- _Directions_:
For every line in the data below, check for the word "target", then state how many lines have it. Answer with the number only.

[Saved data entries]
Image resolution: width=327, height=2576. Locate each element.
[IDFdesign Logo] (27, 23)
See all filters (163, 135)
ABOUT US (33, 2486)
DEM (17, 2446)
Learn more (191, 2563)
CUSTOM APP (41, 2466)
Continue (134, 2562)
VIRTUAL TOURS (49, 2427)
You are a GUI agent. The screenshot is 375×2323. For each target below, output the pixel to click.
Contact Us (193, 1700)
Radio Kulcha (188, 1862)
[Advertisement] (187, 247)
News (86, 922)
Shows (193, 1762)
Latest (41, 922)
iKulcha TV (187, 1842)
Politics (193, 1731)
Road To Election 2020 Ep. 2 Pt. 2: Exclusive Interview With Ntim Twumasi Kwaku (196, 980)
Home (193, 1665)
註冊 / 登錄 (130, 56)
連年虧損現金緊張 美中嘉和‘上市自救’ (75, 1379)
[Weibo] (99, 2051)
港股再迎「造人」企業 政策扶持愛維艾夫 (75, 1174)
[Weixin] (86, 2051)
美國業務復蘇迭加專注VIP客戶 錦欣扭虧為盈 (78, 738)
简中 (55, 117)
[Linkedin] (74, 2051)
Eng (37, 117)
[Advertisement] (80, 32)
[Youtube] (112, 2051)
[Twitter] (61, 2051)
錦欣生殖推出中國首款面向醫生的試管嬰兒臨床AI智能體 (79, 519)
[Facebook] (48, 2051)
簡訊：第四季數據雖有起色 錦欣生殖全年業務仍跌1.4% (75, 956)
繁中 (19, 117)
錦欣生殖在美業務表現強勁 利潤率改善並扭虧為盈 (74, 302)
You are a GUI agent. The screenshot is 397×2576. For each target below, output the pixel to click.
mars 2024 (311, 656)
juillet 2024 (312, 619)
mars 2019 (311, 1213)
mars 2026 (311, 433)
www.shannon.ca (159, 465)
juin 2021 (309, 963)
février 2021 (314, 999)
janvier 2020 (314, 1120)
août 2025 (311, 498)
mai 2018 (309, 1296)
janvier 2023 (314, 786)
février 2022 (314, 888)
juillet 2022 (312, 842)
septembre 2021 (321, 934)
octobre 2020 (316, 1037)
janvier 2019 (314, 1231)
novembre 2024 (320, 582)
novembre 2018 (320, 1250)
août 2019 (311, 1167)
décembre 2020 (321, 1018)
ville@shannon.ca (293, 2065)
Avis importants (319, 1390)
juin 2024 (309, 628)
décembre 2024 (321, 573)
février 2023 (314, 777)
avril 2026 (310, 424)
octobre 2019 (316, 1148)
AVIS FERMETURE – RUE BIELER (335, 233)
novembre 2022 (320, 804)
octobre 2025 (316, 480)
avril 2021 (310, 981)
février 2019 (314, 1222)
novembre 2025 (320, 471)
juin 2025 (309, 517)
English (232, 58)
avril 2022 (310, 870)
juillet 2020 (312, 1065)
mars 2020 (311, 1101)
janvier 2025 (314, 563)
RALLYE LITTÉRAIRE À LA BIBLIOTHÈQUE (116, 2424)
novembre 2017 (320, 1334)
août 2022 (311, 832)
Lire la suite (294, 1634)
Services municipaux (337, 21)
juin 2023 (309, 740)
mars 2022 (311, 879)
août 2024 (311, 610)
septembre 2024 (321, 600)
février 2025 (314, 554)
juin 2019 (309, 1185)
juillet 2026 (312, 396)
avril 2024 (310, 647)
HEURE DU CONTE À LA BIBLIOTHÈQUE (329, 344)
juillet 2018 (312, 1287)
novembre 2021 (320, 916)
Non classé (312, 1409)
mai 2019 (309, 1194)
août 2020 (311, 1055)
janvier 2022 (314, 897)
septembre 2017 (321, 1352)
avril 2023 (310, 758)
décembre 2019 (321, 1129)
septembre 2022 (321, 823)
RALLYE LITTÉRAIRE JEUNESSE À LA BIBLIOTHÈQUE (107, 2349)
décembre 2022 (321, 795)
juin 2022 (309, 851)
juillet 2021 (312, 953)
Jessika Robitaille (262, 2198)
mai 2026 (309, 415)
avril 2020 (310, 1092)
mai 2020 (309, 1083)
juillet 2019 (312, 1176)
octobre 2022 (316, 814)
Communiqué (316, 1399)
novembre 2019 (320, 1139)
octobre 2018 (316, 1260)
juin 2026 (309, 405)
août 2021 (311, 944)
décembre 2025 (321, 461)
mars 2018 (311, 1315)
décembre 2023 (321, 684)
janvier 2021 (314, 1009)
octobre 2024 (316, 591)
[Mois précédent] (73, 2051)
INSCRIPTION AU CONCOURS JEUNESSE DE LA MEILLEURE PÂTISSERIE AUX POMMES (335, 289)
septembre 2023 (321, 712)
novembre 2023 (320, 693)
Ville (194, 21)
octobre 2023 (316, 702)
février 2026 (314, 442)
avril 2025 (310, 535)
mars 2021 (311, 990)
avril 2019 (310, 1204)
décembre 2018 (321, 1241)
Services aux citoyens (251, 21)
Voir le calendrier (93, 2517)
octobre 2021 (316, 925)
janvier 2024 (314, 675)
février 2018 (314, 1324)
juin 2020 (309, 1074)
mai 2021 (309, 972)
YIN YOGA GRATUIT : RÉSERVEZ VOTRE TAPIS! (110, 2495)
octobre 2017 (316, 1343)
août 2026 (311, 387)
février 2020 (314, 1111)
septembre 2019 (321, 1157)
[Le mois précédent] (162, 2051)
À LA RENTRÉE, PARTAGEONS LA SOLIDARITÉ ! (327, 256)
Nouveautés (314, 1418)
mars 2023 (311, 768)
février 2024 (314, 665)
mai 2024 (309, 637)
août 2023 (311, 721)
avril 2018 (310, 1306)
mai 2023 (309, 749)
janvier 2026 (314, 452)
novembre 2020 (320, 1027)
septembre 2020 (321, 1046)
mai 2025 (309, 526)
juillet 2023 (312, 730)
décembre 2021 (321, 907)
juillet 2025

- _Finished task_:
2